Kernel Log: Coming in 2.6.38 (Part 2) – File systems
by Thorsten Leemhuis
Linux 2.6.38 contains patches to improve the scalability of VFS that have been the topic of much discussion for the past six months and that Torvalds himself was waiting for. Ext3 and XFS now support batched discard, which is interesting for SSDs, while Btrfs and SquashFS support additional compression technologies.
All the parts in this Kernel Log mini-series can be found by referring to the 2.6.38 tracking page.
On Wednesday, Linus Torvalds released the fifth pre-release of kernel version 2.6.38 saying that some regressions have been fixed and other changes are "pretty spread out and small". The Kernel Log therefore takes the opportunity to continue the overview of the major changes in Linux 2.6.38 with the second part of the mini-series "Coming in 2.6.38". Part one discussed the main changes pertaining to graphics drivers, and in the next few weeks we will be discussing network support, storage hardware, drivers, and code for architecture and infrastructure.
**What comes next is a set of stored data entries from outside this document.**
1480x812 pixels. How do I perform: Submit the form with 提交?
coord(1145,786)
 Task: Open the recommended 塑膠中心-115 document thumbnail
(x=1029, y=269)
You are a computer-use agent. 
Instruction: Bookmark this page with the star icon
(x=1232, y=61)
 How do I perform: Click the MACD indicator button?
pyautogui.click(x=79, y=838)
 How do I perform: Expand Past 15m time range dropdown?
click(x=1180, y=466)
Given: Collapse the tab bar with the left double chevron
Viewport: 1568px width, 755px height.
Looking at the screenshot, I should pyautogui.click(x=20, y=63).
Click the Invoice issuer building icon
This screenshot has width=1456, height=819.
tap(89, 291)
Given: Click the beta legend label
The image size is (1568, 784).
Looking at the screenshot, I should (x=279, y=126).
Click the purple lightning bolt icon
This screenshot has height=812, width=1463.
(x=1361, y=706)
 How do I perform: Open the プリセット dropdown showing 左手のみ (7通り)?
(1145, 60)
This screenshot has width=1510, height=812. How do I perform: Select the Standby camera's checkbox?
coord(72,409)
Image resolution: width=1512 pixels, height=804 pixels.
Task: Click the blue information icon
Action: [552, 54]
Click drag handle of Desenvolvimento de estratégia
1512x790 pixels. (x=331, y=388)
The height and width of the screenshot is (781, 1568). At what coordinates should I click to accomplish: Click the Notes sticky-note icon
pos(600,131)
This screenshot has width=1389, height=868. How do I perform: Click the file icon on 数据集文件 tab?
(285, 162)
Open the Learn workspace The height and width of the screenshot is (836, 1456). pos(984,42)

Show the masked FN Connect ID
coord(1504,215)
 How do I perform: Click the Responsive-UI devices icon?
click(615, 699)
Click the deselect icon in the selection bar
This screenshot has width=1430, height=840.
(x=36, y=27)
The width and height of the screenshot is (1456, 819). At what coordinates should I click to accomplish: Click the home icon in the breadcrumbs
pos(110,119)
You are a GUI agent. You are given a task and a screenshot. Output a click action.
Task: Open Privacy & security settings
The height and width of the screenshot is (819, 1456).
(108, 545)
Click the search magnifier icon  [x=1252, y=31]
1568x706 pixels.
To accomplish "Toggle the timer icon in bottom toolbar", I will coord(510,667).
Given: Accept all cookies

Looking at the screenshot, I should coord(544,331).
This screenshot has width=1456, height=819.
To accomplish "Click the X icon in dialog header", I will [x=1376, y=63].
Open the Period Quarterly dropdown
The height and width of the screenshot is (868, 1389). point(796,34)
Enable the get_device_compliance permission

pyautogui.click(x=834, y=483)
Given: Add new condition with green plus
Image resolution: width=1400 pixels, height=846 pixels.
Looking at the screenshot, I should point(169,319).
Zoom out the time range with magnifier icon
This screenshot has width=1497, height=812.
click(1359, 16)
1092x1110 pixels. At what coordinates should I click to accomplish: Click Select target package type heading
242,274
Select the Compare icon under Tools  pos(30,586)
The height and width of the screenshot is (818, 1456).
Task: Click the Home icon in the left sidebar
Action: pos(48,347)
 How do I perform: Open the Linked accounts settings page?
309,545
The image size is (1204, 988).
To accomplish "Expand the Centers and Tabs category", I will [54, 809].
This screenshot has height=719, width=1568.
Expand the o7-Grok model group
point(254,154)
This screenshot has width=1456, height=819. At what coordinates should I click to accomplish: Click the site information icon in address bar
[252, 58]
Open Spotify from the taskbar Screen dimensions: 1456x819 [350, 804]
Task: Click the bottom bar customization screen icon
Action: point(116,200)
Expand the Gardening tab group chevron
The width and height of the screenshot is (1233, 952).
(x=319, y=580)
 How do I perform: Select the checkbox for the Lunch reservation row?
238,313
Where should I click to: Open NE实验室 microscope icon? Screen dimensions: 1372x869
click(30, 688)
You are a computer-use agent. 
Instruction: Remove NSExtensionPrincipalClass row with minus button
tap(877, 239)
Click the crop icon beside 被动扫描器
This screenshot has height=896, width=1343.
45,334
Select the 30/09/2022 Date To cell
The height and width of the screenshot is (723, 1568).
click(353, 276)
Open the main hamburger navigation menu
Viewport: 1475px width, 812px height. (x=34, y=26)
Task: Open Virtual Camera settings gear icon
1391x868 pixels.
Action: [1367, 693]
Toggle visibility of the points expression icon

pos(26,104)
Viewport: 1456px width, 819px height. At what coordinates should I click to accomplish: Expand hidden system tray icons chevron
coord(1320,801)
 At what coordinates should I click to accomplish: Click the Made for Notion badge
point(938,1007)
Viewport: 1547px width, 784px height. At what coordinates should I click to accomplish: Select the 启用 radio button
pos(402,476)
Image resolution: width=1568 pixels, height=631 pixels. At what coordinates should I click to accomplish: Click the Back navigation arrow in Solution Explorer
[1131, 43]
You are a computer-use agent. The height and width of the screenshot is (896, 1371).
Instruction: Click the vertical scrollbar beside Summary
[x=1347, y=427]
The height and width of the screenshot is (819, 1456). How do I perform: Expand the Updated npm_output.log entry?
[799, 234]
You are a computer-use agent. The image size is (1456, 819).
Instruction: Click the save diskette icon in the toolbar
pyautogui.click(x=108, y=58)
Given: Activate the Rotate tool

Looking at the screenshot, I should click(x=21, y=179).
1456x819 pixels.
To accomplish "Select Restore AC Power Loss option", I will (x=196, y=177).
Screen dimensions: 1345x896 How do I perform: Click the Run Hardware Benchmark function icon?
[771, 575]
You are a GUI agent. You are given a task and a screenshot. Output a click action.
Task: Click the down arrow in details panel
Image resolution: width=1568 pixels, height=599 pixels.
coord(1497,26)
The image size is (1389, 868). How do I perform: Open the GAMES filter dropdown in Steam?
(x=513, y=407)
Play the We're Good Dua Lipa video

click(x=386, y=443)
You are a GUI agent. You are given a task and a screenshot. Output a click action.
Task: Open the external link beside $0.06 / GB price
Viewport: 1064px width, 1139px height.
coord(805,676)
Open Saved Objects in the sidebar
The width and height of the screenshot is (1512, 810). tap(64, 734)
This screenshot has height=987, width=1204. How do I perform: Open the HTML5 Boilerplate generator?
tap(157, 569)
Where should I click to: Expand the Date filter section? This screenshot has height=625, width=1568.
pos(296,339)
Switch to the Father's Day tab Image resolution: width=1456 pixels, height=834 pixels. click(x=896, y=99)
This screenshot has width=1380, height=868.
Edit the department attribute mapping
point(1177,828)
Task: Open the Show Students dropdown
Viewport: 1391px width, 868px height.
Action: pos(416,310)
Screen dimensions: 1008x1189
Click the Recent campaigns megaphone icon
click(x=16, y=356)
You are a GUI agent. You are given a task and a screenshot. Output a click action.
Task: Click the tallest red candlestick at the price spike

Some of the optimisations of VFS (Virtual File System), which offers basic functions for all file systems, in 2.6.38 were especially important for Torvalds, who could not hide his excitement in a detailed description in an email on the first pre-release version of 2.6.38 (see 1, 2, 3, 4, 5, 6, 7). The basis for all file systems, VFS now uses finer locking with RCU (read copy update). Thanks to changes developed under such names as "RCU-based name lookup", a number of operations in the resolution of file names are considerably accelerated. Large servers with a number of processor cores will not be the only ones to benefit; off-the-shelf systems will too. In his release email, Torvalds says the performance improvements range from 30 to 50 per cent in certain tests of file and name resolution. In an earlier email on the adoption of deep optimisations of VFS, which is very important for the reliability of the kernel, he wrote that a Find command executed with filled caches in his home directory was around 35 per cent faster, even though Find was only working with a single thread.
Nick Piggin headed the work on these optimisations for more than a year. Torvalds wanted to integrate predecessors of the patches, which went under such names as "vfs-scale" and "RCU-walk", in 2.6.36, but the developers involved agreed at the time only to integrate a few of the changes that set the foundations and were not dangerous. Others followed suit in 2.6.37, in which another developer presented similar optimisations, partly based on Piggin's ideas and patches for VFS, which brought about a discussion over which procedure would be the best. LWN.net provided details on the debates and explanations about how the current and previously released changes to VFS work in the articles: "VFS scalability patches in 2.6.36", "Resolving the inode scalability discussion" and "Dcache scalability and RCU-walk". Piggin explains some of the information that's important for developers of file systems in an LKML email.
Ext family, XFS and Btrfs
In 2.6.38, Ext3 and XFS now support batched discard which was integrated in the 37 kernel and is especially interesting for SSDs with a slow TRIM function (1, 2, 3). In the commit message for the change, Christoph Hellwig explicitly points out that batched discard should not be sent during normal workloads because the search for free space drains performance. In the "XFS status update for January 2011", the kernel hacker mentions some of the XFS changes in 2.6.37 and 2.6.38, including some optimisations to the log subsystem's locking code which considerably improve scalability.
In the merge window of 2.6.37, the kernel hackers integrated a number of patches to increase the performance of Ext4; however, they had to disable "Multiple Page-IO Submission", which promised the biggest improvements, just before this kernel version was completed because some problems remained unsolved. The flaws were later corrected, but some of them were not fixed until the merge window of 2.6.38 had closed. The technology, which can be optionally switched on, therefore remains switched off in 2.6.38 and is to be enabled by default in the merge window of 2.6.39.
The still experimental CoW (Copy on Write) file system Btrfs can use LZO, in addition to Zlib, for transparent compression. It is generally much faster, but does not compress quite as efficiently; the commit comment provides some of the measurements supporting that claim along with a comparison with an uncompressed file system (1, 2). Btrfs now also supports write-protected snapshots ; in his main git pull request, Btrfs developer Chris Mason also mentions some corrections in the code to support multiple Btrfs file systems across multiple storage media.